→ **SUPPLIED PASSAGE**
Raising vegetarian or vegan kids

Raising vegetarian or vegan kids

Saying no to animal products is on the rise, but is a vegetarian or vegan diet suitable for children?

Health Agenda
May 2017

Over two million Aussie adults are now completely, or mainly, vegetarian, an increase of more than 400,000 since 2012. Australia is also the third fastest growing vegan country in the world.

Advances in nutritional science and the availability of a wider variety of plant-based foods have seen many of the old taboos around giving up meat and animal products fall away.

With research indicating that a vegetarian or vegan diet can lower risks of illness later in life, including cancers, strokes and cardiovascular disease – and ethical considerations – it’s little wonder that more people are choosing a plant-based diet.

While there is greater acceptance of adults choosing to avoid meat, when it comes to what we feed our children, many people worry that they’ll miss out on nutrients essential to growth. How can you build healthy kids if their diet is missing the proteins, iron and vitamin B12 that are packed into meat?

Stored records:
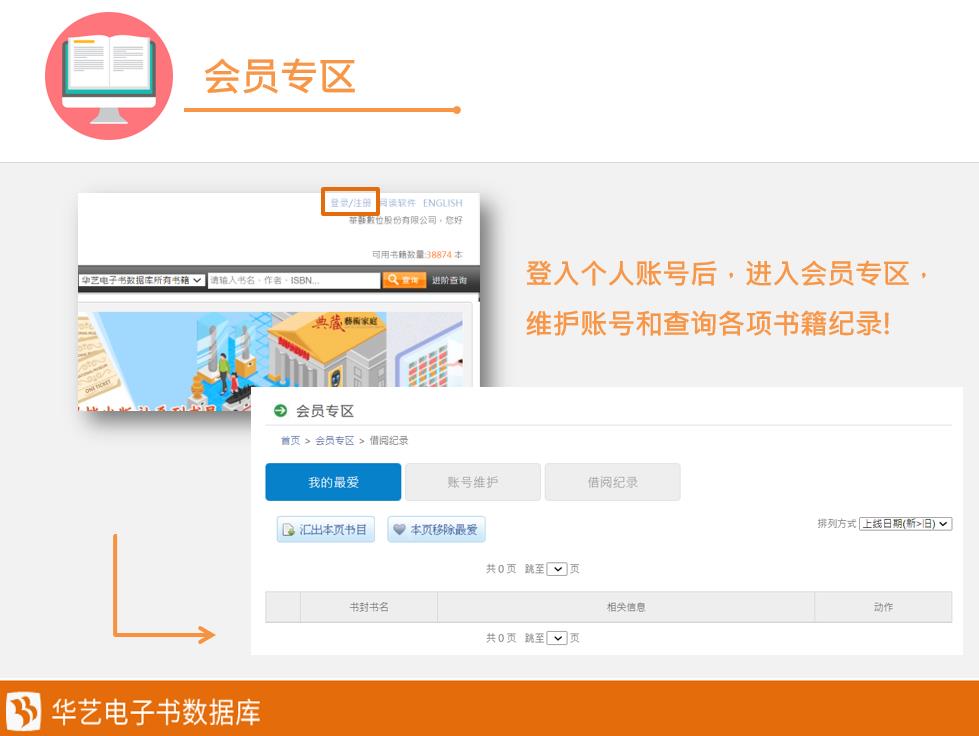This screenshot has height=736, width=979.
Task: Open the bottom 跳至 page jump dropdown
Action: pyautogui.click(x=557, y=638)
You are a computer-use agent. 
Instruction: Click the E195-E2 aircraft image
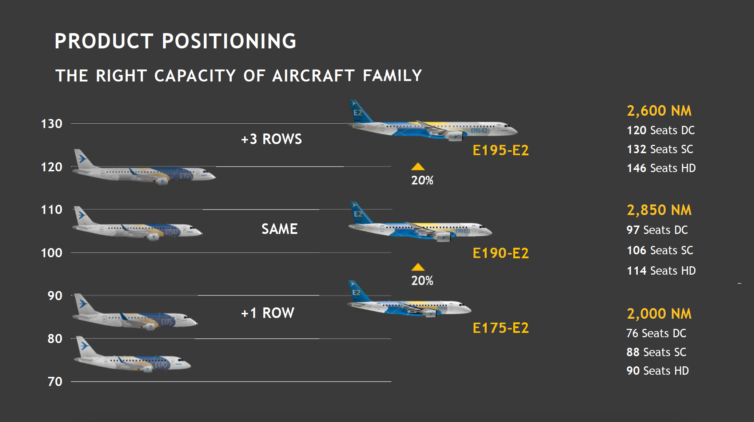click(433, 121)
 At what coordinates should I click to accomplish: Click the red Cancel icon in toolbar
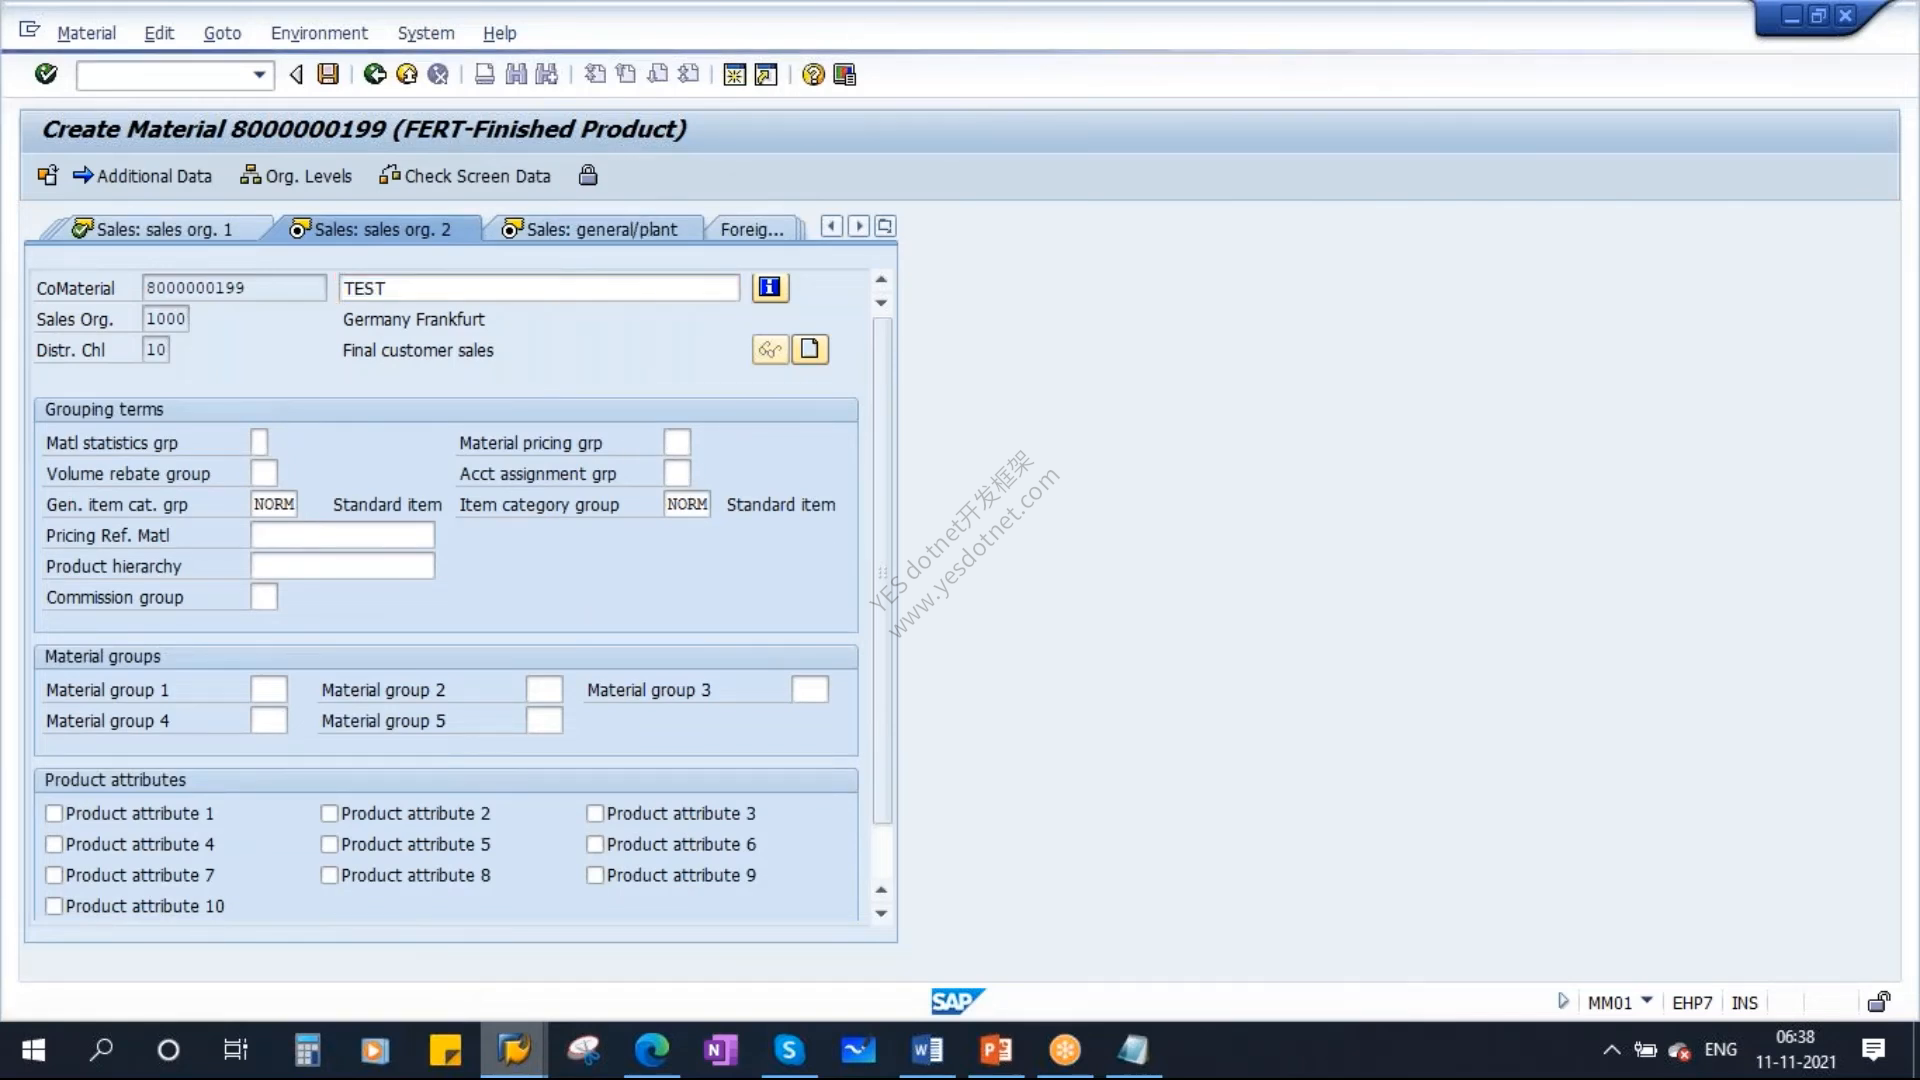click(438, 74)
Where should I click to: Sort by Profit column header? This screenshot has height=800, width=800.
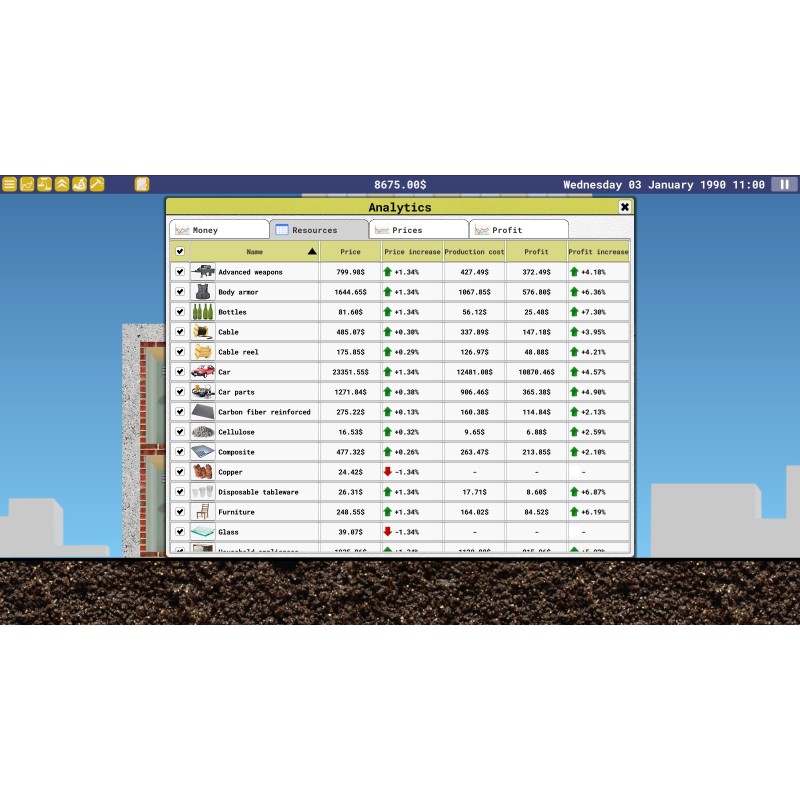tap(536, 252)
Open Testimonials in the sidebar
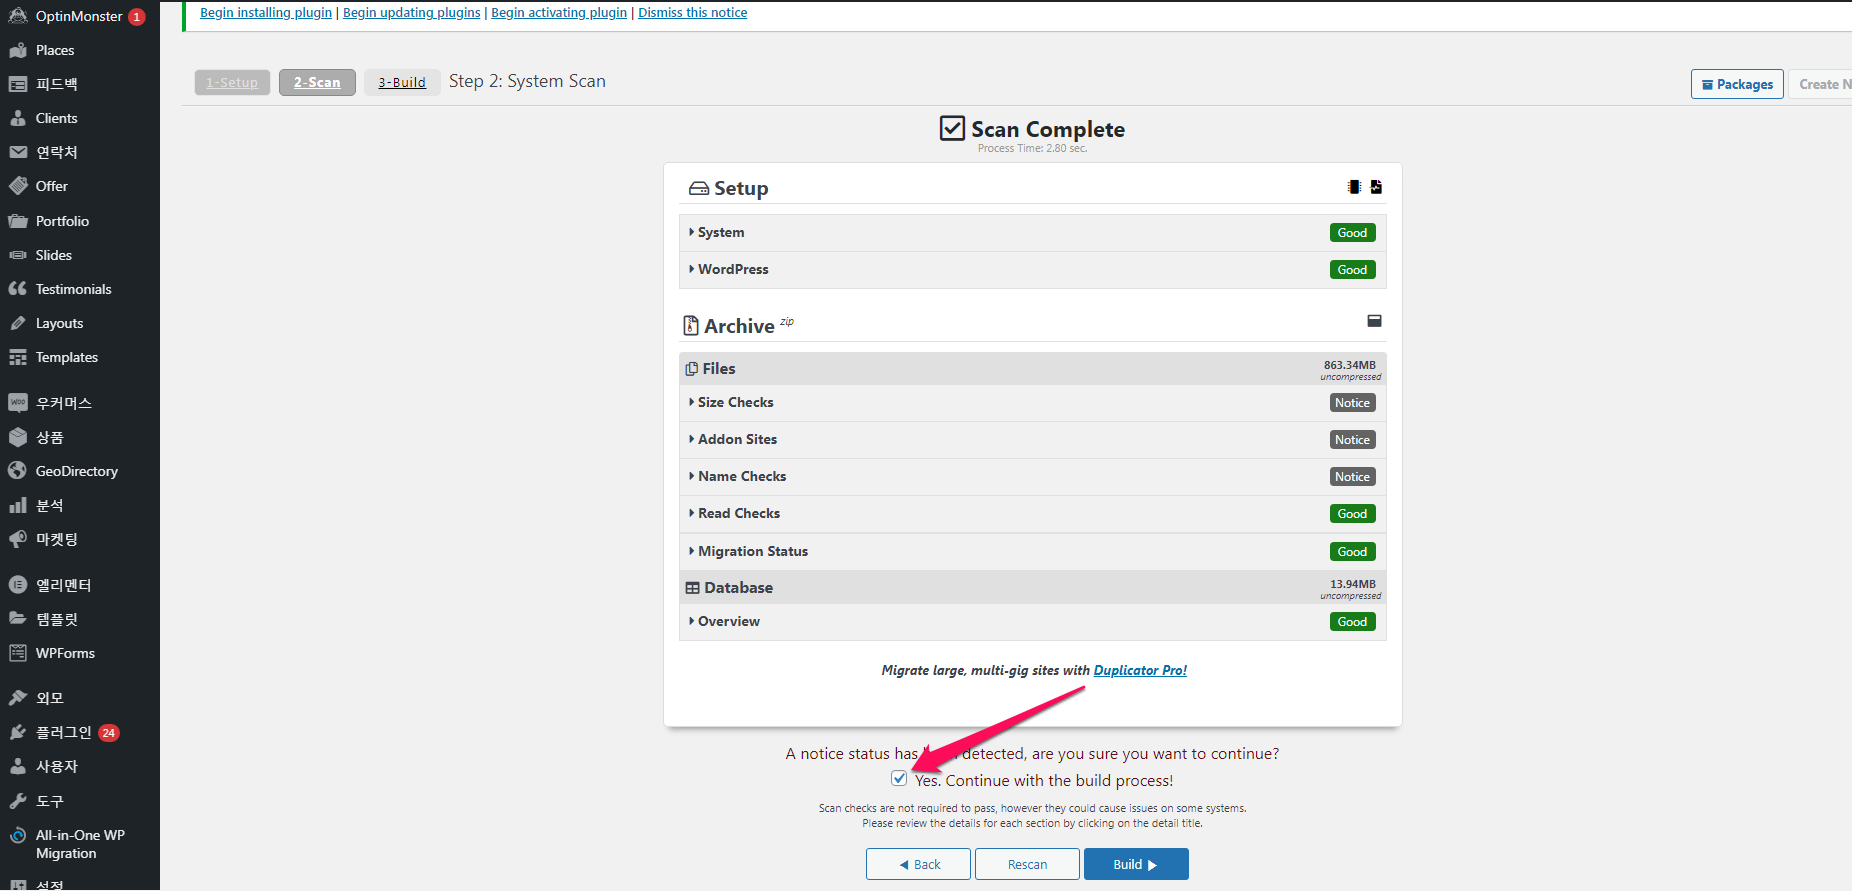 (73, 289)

→ **EXERCISE TASKS**
**a)** Output the article on raising vegetarian or vegan kids from "Saying no to" up to and including "a plant-based diet.".
**b)** According to the article on raising vegetarian or vegan kids, where does Australia rank among the fastest growing vegan countries in the world?
The rows have no role in any of this.

→ **TASK RESPONSES**
**a)**
Saying no to animal products is on the rise, but is a vegetarian or vegan diet suitable for children?

Health Agenda
May 2017

Over two million Aussie adults are now completely, or mainly, vegetarian, an increase of more than 400,000 since 2012. Australia is also the third fastest growing vegan country in the world.

Advances in nutritional science and the availability of a wider variety of plant-based foods have seen many of the old taboos around giving up meat and animal products fall away.

With research indicating that a vegetarian or vegan diet can lower risks of illness later in life, including cancers, strokes and cardiovascular disease – and ethical considerations – it’s little wonder that more people are choosing a plant-based diet.

**b)** Australia is the third fastest growing vegan country in the world.